Küresel BAK bu karakteriyle, savaş karşıtlığıyla, anti kapitalizmi ile, barış
sorunlarını sosyal sorunlarla yan yana getirmesiyle, militan fakat aynı zamanda
farklı eylem anlayışı ile, doğrudan demokrasisi ile, çeşitliliği ile ve zengin
tartışma ortamı ile yeni hareketin Türkiye’deki tek örneği.
Onun güçlenmesi açık ki yeni bir solun şekillenmesini, yeni aktivistlerin daha
çok sayıda harekete katılmasını sağlayacaktır.
Biz DSİP’liler bugüne kadar olduğu gibi bütün olanaklarımızla, bütün güçlerimizle
Küresel BAK için çalışmaya devam etmeliyiz.

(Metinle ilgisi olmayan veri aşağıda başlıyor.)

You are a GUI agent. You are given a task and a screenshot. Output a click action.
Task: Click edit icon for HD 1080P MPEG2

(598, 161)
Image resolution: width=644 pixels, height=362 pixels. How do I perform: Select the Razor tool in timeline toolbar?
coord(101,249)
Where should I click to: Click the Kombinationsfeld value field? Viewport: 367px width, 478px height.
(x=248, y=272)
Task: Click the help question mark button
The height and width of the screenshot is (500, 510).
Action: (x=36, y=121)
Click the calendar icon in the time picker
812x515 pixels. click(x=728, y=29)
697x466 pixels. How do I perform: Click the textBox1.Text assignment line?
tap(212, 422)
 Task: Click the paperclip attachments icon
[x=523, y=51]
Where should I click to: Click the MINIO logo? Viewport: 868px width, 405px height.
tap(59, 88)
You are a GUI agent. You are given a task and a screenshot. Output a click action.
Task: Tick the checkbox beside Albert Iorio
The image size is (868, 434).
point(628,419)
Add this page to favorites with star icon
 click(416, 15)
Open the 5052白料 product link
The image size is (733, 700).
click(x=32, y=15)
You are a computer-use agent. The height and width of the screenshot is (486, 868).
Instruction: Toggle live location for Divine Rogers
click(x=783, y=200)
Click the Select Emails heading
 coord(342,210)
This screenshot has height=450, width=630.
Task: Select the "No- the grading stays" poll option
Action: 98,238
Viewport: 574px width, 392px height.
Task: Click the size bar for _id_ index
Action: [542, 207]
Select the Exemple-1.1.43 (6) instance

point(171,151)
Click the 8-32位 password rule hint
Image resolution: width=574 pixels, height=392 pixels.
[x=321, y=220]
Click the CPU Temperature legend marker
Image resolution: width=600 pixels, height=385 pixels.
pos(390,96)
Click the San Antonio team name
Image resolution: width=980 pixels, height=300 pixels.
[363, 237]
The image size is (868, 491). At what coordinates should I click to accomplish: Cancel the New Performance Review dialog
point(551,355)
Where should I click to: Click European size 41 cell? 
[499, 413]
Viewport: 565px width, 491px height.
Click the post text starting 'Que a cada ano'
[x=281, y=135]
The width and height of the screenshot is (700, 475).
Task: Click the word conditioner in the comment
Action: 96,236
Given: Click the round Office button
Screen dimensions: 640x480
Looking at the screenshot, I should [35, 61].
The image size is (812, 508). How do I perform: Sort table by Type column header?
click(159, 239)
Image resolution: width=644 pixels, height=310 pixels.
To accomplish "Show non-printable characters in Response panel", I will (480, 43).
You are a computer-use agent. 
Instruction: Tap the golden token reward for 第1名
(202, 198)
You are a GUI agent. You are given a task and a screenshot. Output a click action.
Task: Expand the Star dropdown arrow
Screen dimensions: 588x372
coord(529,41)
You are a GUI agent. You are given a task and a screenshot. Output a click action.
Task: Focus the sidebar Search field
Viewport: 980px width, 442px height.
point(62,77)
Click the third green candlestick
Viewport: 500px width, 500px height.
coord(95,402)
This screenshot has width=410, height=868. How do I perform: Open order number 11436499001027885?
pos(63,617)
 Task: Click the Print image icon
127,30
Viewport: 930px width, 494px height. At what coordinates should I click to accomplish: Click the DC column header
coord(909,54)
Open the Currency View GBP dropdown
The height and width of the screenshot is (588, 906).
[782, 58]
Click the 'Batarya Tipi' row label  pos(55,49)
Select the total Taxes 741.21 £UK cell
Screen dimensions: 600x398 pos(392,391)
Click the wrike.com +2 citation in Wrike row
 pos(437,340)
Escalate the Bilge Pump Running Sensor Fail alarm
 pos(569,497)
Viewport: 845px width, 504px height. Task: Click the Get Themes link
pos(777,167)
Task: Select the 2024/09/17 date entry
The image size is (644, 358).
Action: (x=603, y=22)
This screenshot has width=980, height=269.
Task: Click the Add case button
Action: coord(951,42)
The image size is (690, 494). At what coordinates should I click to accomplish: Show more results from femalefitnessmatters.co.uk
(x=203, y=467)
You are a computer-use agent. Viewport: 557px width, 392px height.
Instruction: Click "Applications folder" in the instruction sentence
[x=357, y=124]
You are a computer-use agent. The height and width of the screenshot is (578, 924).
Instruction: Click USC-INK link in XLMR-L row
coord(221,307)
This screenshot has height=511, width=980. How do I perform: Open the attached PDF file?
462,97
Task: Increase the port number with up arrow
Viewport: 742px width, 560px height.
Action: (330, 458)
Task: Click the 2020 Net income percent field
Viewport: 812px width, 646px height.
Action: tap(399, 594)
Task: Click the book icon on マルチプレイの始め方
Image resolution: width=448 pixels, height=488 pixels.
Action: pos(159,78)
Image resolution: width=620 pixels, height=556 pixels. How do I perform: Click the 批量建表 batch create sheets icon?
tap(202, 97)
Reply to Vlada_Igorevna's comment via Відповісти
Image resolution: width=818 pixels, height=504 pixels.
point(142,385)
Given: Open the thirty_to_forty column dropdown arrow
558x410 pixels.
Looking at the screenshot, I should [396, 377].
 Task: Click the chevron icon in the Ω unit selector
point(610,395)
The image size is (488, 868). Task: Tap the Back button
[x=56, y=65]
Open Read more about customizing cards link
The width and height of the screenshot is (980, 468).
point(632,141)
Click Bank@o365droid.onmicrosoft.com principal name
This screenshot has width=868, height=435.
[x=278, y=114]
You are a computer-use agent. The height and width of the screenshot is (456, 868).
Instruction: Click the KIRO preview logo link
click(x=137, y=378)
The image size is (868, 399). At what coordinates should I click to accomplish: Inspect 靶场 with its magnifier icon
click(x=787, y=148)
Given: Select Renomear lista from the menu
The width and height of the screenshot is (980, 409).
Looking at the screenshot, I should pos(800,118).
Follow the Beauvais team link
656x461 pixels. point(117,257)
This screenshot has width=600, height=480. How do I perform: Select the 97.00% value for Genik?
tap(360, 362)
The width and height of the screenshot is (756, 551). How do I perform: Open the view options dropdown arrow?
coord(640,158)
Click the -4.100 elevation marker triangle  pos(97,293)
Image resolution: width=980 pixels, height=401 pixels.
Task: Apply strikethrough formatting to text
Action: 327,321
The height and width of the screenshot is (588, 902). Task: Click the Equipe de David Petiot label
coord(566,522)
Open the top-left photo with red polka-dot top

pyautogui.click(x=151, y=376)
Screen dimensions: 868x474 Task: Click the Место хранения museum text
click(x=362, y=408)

NATO zirvesi bitti. Şimdi Amerika’da başkanlık seçimleri var. Irak’ın ve Afganistan’ın
işgali devam ediyor. Filistin’de siyonist katliam sürüyor.
Türk ordusunun Afganistan’a asker göndermesi olasılığı var. Bütün bunlara karşı
mücadelede Küresel BAK’ın üzerine ağır görevler düşüyor.